** Problem description **
Count how many lines in the entries below contain the string "size", with case counting, and reply with the number alone.

** Dataset entries **
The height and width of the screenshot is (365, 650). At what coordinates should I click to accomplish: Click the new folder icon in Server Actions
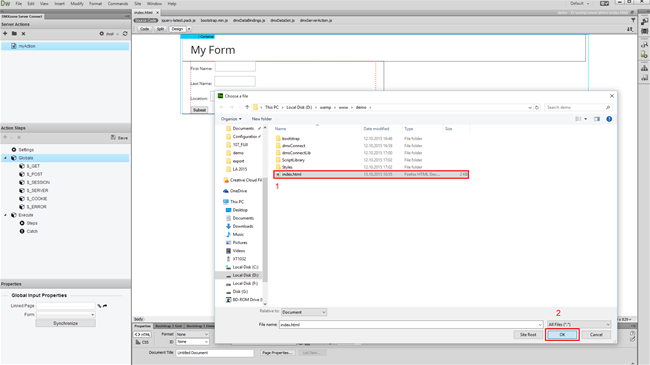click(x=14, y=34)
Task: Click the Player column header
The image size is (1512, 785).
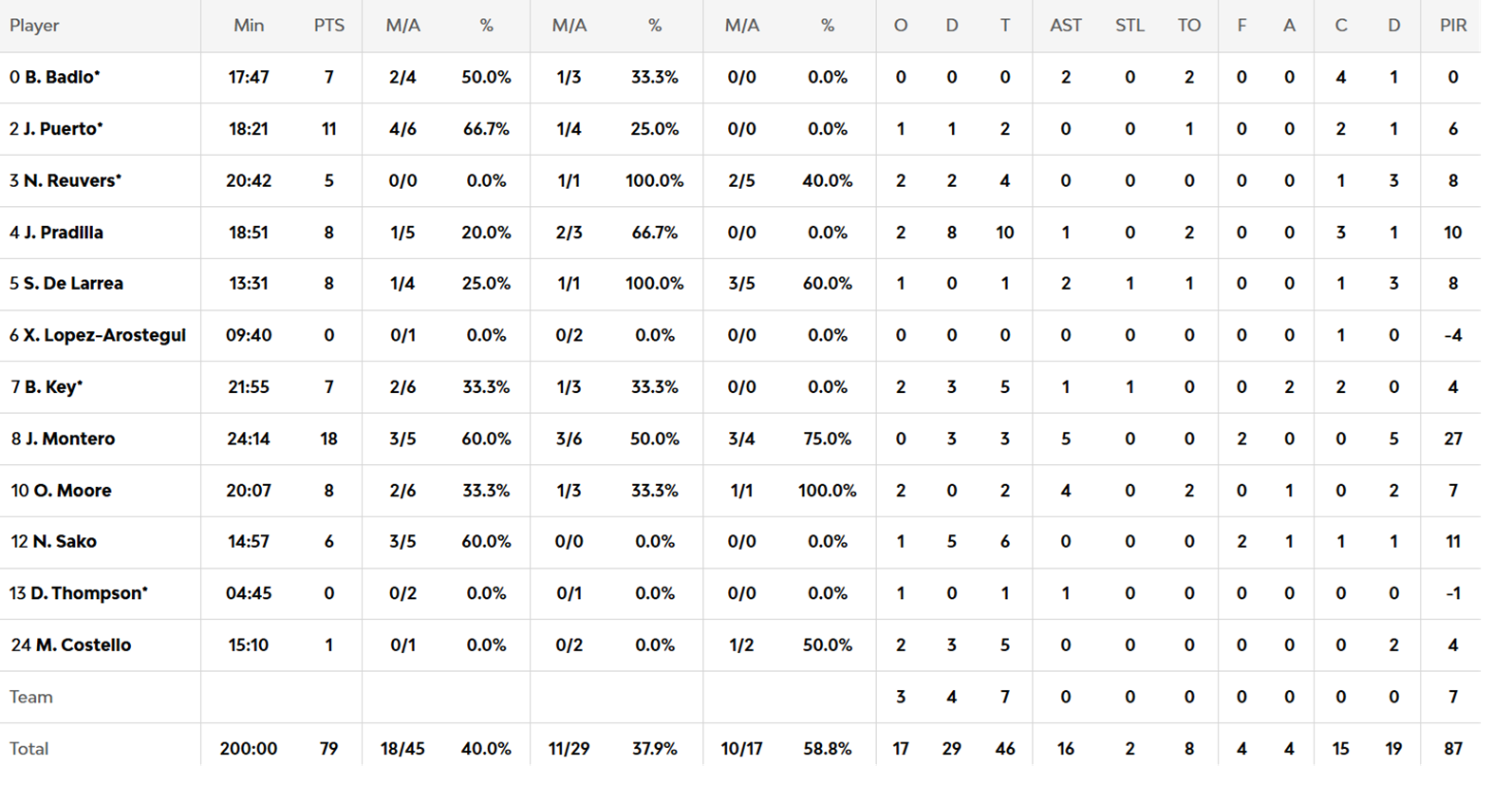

...

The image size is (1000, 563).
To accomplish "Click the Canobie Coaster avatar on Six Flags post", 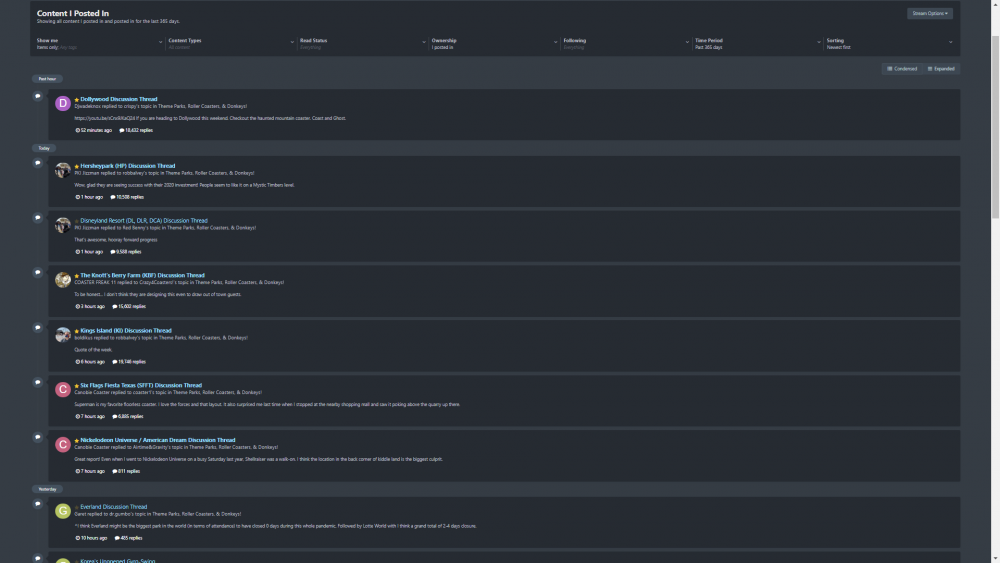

* * *

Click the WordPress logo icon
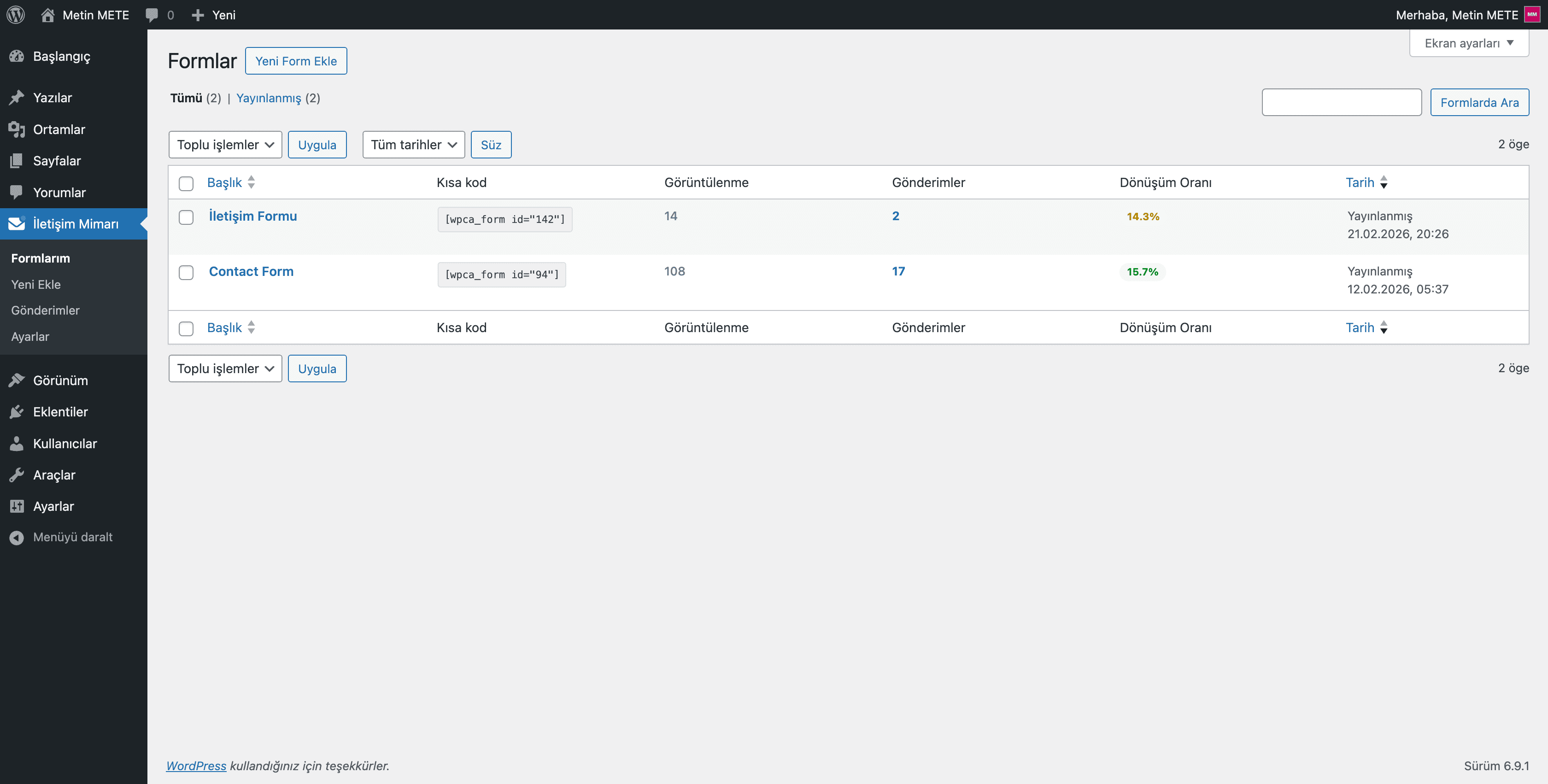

** Result **
2